# Supplied data
= Beginning of Section =

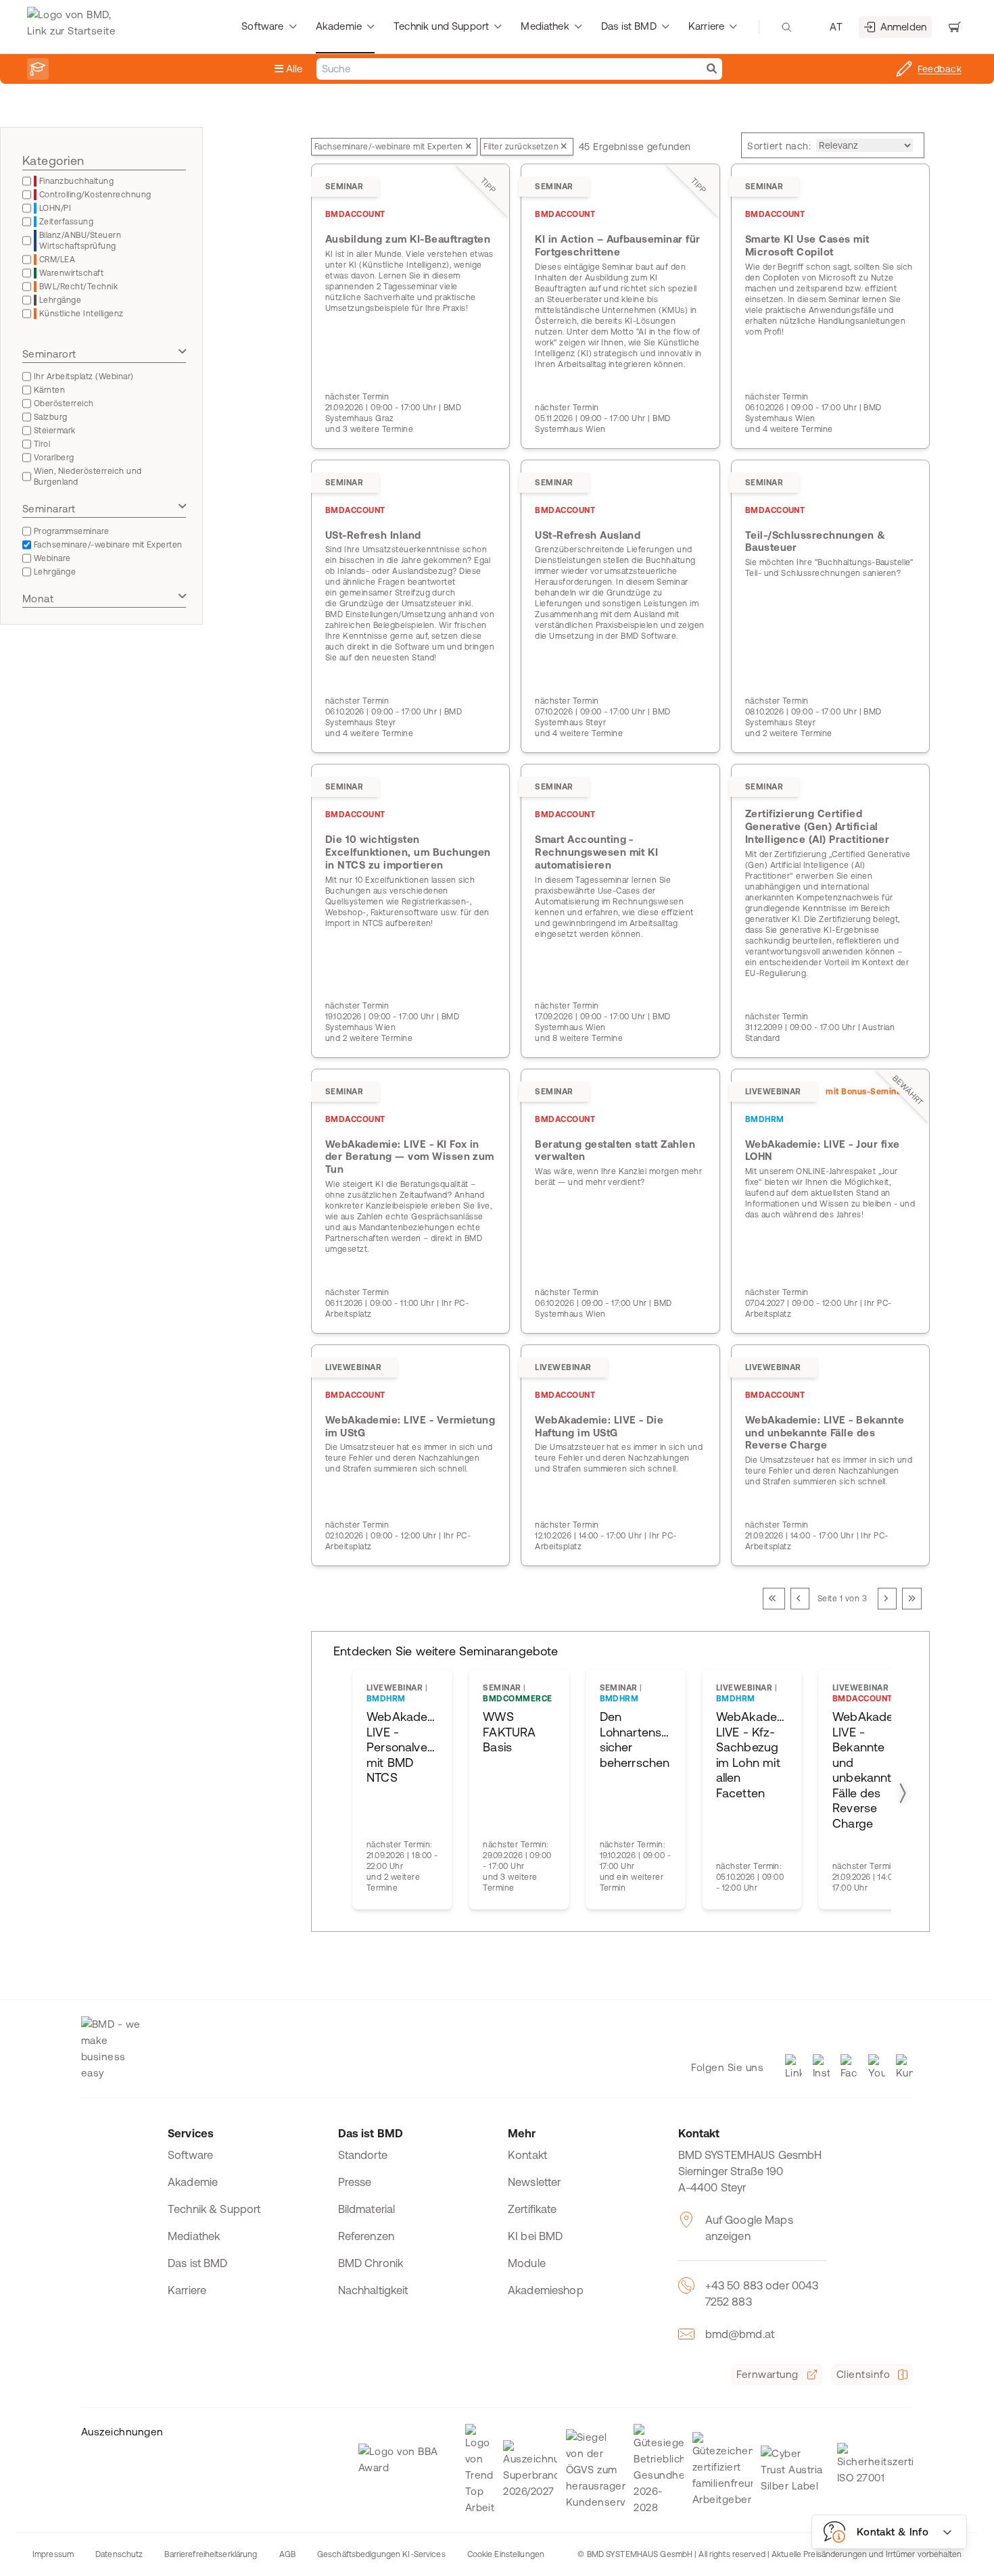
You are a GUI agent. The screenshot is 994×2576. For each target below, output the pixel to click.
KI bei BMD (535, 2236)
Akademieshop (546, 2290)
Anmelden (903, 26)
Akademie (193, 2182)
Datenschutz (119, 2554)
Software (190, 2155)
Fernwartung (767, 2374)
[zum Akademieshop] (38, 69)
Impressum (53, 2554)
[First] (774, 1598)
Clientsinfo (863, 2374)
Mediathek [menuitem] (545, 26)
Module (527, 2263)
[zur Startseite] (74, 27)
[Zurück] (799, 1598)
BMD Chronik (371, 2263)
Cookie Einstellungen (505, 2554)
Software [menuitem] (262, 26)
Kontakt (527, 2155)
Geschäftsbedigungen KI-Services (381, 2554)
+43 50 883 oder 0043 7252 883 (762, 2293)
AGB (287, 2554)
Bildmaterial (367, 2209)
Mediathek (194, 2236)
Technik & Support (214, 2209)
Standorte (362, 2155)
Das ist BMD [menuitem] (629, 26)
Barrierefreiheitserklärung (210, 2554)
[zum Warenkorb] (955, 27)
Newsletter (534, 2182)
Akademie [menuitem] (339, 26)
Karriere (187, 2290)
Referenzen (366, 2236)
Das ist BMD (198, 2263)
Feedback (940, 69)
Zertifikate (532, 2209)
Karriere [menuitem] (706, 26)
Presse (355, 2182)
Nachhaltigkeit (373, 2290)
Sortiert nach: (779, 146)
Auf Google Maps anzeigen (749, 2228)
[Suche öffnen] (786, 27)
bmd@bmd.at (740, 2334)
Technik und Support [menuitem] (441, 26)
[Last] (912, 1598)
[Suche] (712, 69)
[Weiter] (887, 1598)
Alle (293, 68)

= End of Section =
= Beginning of Section =

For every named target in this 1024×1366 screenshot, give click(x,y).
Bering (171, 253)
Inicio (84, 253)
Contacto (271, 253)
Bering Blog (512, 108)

= End of Section =
= Beginning of Section =

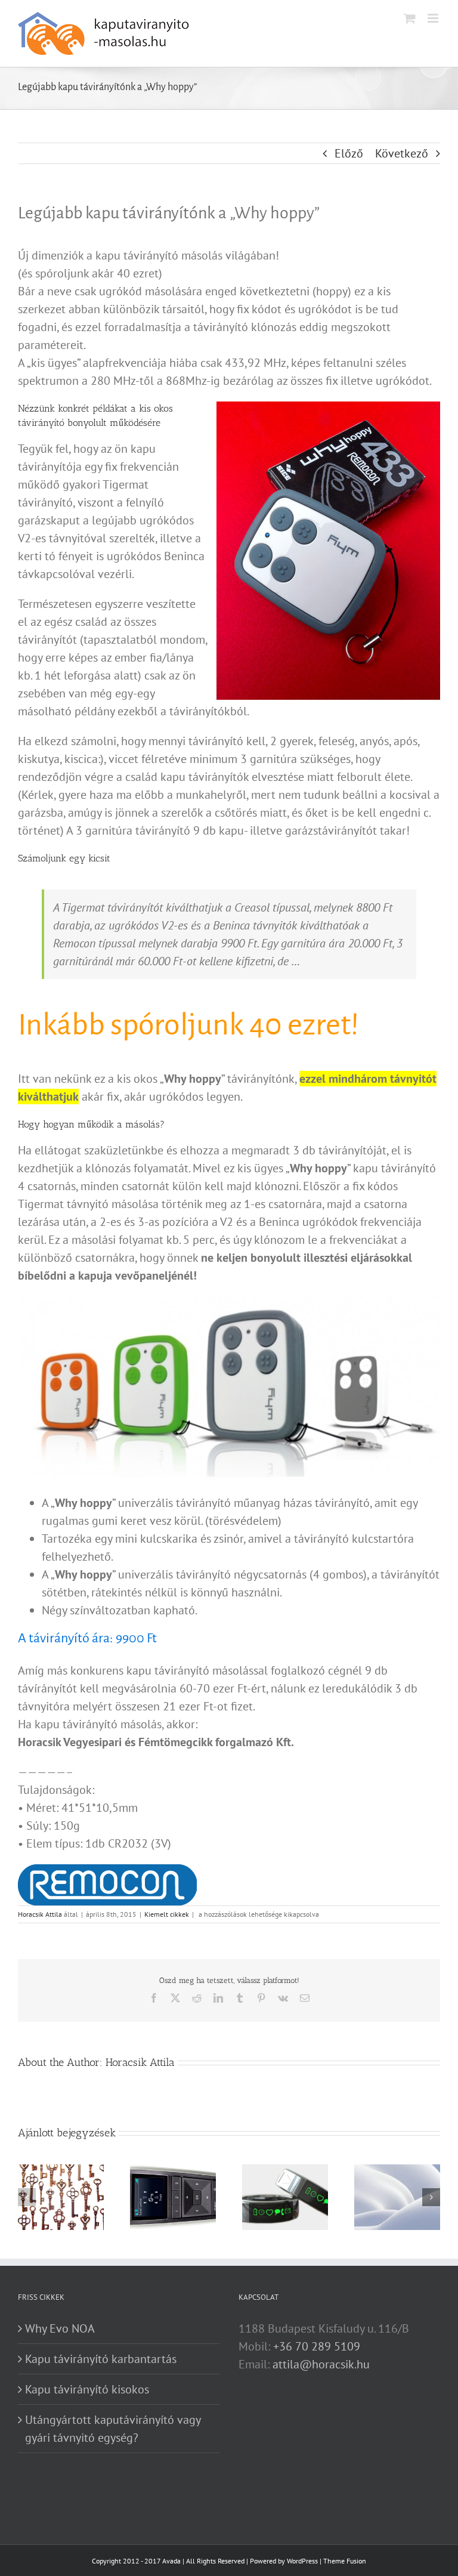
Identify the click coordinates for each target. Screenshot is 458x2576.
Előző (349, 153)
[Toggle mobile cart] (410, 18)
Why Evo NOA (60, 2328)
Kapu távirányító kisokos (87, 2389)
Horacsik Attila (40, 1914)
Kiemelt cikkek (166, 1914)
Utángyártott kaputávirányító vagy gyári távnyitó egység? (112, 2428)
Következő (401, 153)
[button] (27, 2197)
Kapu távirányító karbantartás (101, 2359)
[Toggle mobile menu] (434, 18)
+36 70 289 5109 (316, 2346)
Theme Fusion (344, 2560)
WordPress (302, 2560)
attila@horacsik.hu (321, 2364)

= End of Section =

# Assignment
Every line of the material that holds the word "each" must be found and copied.

# Answer to this exercise
You are a GUI agent. The screenshot is 994×2576. For each target below, output the pixel to click.
Identify the click coordinates for each target. Screenshot is 458x2576.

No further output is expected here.